ASP.NET Core 7 updates

Release candidate 1 of ASP.NET Core 7 is out for around two weeks and the release date isn't that far. The beginning of November usually is the time when Microsoft is releasing the new version of .NET. Please find the announcement post here: ASP.NET Core updates in .NET 7 Release Candidate 1. I will not repeat this post but pick some personal highlights to write about.

ASP.NET Core Roadmap for .NET 7

First of all, a look at the ASP.NET Core roadmap for .NET 7 shows us, that there are only a few issues open and planned for the upcoming release. That means the release is complete and almost only bugfixes will be pushed to that release. Many other open issues are already stroked through and probably assigned to a later release. Guess we'll have a published roadmap for ASP.NET Core on .NET 8 soon. At the latest at the beginning of November.
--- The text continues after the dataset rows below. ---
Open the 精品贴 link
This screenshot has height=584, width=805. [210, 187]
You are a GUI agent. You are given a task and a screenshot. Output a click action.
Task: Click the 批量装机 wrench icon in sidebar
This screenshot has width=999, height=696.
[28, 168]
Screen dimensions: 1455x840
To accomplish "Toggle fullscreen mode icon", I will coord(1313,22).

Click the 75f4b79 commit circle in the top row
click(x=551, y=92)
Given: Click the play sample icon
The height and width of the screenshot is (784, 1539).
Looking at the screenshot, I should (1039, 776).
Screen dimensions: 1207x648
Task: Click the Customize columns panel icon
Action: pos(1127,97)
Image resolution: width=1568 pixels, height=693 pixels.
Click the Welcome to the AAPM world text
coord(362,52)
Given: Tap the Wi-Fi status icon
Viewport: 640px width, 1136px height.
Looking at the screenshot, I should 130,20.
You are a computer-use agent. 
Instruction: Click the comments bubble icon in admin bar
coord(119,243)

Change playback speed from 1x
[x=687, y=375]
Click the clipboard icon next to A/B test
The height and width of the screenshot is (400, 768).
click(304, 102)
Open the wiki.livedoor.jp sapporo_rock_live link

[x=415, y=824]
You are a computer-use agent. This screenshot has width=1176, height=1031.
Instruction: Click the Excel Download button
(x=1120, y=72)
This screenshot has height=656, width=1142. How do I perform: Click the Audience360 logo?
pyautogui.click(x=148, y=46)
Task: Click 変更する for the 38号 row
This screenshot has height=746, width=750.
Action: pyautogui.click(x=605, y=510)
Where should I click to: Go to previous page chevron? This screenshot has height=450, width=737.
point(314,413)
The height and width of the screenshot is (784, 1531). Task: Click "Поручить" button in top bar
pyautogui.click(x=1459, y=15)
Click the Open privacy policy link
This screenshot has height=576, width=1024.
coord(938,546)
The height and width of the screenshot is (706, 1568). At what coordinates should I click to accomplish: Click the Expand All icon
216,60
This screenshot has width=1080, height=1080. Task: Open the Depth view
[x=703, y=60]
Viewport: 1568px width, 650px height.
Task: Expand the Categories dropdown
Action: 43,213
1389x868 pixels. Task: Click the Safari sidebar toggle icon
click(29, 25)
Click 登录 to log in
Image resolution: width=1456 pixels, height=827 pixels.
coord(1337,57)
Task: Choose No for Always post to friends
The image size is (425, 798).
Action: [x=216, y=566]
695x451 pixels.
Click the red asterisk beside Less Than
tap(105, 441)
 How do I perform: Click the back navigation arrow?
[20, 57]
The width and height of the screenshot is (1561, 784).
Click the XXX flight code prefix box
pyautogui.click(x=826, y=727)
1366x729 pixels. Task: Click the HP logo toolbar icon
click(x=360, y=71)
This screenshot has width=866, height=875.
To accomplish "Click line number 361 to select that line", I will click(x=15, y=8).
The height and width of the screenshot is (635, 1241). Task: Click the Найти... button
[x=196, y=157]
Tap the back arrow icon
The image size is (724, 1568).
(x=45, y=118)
What are the updates of this RC 1?

A lot of Blazor

Even this release is full of Blazor improvements. Those working a lot with Blazor will be happy about improved JavaScript interop, debugging improvements, handling location-changing events, and dynamic authentication requests coming with this release.

However, there are some quite interesting improvements within this release that might be great for almost every ASP.NET Core developer:

Faster HTTP/2 uploads and HTTP3 performance improvements

The team increases the default upload connection window size of HTTP/2, resulting in a much faster upload time. Stream handling is always tricky and needs a lot of fine-tuning to find the right balance. Improving the upload speed by more than five times is awesome and really helpful to upload bigger files. Even in HTTP/3 the performance was increased by reducing HTTP/3 allocations. Feature parity with HTTP/1, HTTP/2, and HTTP/3 is as useful as Server Name Indication (SNI) when configuring connection certificates.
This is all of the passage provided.